Müzisyen Ali Doğan Gönültaş ile Van konserinden önce yaptığımız söyleşide, sanatın tuğla üstüne tuğla koymak olmadığını, aksine ortada bir duvar varsa onu yıkmakla ilgilendiğini ifade ederek, “İşte bu noktada provakatif olmak lazım,” diyor.
Çocukluktan bu yana müzikle ilişkili olan Müzisyen Ali Doğan Gönültaş, 2007 yılında arkadaşlarıyla bir araya gelerek müzik yapmaya karar veriyor. Babaannesinin, müzik sofrasındaki tatları, kendi tarzıyla harmanlayan Gönültaş, zaman içerisinde “Ze Tije” adlı müzik grubunun da bir parçası oluyor. Sadece müzik yapma motivasyonuyla yola çıkan bu grup, gitgide profesyonelleşiyor ve ardından “Yanlışımız Var” ve “Ur” adında iki albüm çıkarıyor.
Bingöl’ün Kiğı ilçesinde başlayan müzik yolculuğu, Gönültaş’ın o bölgedeki ezgileri ve tınıları kaydetmesiyle devam ediyor.
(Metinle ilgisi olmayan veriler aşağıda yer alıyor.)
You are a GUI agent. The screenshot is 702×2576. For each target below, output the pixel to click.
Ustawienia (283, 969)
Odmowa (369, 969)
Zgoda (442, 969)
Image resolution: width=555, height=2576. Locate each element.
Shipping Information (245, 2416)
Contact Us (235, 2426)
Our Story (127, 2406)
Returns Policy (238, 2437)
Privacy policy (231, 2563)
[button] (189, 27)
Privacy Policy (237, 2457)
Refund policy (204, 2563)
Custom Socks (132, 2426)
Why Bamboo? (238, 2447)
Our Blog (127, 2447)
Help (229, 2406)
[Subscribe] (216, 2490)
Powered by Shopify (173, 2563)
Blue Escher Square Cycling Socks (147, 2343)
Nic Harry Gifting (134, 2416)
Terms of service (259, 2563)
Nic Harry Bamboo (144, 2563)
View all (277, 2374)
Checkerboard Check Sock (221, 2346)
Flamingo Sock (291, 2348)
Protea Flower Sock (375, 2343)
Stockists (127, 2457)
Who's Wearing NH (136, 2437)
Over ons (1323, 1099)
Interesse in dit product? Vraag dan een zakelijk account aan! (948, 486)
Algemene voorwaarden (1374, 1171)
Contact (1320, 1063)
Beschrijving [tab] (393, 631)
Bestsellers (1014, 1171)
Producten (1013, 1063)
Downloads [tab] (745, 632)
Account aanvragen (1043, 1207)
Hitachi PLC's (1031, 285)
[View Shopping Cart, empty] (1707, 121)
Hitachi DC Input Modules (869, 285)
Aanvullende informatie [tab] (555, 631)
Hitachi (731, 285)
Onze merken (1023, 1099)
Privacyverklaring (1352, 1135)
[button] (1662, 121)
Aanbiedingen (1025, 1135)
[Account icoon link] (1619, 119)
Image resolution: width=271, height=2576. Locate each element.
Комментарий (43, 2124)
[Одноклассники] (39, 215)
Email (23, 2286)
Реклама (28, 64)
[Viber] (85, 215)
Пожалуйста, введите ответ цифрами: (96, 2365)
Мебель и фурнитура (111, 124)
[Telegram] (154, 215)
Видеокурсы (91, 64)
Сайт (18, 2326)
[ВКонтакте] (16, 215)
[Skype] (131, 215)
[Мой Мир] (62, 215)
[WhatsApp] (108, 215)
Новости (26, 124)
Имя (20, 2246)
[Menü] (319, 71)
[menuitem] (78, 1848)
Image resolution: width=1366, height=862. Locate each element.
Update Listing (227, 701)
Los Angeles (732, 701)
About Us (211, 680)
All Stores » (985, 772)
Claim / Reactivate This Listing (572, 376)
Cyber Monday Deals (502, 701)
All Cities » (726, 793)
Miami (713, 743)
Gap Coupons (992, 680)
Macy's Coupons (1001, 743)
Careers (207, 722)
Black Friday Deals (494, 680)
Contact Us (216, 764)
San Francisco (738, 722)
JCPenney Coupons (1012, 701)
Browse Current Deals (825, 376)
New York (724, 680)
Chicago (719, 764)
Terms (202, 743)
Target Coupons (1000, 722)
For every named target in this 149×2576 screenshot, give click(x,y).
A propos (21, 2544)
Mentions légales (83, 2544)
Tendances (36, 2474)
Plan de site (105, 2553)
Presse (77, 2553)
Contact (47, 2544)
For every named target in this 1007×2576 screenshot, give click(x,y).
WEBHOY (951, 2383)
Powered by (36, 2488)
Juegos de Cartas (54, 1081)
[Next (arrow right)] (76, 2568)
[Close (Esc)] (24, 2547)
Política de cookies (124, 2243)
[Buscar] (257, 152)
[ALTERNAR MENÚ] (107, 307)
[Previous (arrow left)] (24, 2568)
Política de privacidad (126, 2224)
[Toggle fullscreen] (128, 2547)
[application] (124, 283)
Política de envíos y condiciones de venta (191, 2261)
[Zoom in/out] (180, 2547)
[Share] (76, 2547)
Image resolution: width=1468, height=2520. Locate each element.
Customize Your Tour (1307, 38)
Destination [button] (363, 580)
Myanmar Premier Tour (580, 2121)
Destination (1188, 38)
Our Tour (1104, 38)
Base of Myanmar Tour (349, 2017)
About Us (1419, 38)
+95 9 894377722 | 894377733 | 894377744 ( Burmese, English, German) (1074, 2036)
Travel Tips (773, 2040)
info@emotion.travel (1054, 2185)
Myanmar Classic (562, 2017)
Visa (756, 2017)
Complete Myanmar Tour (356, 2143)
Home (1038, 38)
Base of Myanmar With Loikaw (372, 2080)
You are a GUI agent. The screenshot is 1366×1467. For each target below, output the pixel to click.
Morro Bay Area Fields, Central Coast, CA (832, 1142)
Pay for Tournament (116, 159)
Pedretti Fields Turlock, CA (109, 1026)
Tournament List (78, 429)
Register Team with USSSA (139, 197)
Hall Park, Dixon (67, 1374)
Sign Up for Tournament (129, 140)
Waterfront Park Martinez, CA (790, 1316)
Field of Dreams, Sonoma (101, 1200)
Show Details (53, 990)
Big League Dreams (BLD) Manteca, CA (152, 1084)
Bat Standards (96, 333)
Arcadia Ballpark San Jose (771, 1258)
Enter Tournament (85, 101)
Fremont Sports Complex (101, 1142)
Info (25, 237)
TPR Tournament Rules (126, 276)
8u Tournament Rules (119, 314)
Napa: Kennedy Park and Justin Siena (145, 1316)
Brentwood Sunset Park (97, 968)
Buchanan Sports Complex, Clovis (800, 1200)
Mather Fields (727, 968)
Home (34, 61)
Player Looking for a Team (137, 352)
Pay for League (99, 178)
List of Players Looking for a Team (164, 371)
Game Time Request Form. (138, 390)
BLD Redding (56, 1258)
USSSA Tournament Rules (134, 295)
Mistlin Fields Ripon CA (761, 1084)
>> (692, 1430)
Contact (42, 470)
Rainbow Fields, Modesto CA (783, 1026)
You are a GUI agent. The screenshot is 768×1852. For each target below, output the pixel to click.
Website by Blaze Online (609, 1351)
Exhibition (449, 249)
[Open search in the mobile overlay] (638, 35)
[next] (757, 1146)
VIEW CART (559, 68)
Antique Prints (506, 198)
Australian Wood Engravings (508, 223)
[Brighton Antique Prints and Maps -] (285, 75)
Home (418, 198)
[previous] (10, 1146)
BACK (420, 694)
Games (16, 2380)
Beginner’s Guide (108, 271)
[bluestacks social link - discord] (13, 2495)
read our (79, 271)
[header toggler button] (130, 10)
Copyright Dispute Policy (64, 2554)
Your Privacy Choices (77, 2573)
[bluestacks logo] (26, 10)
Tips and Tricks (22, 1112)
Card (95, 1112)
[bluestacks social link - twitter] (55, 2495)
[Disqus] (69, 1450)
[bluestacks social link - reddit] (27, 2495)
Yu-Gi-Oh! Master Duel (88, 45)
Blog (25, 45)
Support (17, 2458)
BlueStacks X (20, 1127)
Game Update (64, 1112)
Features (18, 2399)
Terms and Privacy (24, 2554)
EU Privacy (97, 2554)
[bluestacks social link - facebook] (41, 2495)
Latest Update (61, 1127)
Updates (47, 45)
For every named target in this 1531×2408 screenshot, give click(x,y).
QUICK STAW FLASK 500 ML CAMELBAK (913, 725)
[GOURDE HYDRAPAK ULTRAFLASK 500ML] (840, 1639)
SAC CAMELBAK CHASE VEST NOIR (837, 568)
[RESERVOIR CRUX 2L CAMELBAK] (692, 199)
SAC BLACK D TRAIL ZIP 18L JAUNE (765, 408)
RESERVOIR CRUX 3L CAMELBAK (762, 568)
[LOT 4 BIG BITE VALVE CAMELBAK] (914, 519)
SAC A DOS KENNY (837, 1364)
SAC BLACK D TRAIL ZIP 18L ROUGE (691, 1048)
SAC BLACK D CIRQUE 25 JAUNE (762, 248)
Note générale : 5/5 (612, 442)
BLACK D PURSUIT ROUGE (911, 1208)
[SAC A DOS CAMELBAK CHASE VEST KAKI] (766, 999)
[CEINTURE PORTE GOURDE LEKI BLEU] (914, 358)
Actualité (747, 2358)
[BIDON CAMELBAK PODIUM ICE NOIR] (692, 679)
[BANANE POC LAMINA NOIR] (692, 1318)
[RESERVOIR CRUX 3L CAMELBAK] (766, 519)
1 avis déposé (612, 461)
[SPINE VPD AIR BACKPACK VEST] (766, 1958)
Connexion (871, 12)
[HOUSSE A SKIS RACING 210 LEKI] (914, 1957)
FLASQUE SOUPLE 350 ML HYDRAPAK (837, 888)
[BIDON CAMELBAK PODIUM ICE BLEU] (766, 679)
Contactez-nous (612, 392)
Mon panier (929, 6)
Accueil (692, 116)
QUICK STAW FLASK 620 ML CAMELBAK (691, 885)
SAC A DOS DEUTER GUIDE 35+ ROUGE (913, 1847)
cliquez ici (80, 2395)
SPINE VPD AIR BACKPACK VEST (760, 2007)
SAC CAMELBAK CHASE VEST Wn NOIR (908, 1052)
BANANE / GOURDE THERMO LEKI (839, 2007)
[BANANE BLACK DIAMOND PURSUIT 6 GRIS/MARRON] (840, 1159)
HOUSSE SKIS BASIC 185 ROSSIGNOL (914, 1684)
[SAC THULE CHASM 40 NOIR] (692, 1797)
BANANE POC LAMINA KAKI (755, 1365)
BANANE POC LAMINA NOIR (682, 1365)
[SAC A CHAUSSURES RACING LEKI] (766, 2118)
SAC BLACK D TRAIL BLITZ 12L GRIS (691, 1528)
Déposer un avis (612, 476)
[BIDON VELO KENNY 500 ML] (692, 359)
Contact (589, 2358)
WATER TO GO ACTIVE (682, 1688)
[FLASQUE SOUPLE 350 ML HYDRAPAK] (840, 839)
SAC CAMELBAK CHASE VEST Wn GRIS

Daha sonra bu kayıtlar, Gönültaş’ın müzik hayatı boyunca sırtını dayayacağı bir dağa dönüşüyor. Sonrasında ezgi derlemenin de ötesine geçerek koskoca bir sözlü tarih arşivi oluşturuyor. Ve kaybolmaması gerektiğini düşündüğü her şeyi o arşivde biriktiriyor.
‘Müzik sadece müzik yapmak değildir’
Müziğin sadece müzik yapmak olmadığını, ilişkili olduğu her şeyin birer yansıması olduğunu vurgulayan Gönültaş, 2018 yılında grubun dağılmasıyla kendi kendine müzik yapıyor. Ve bu kendi kendine hali yani Zazaca “Xo Bi Xo” dediğimiz hal, verdiği konserlerinde konseptini oluşturuyor.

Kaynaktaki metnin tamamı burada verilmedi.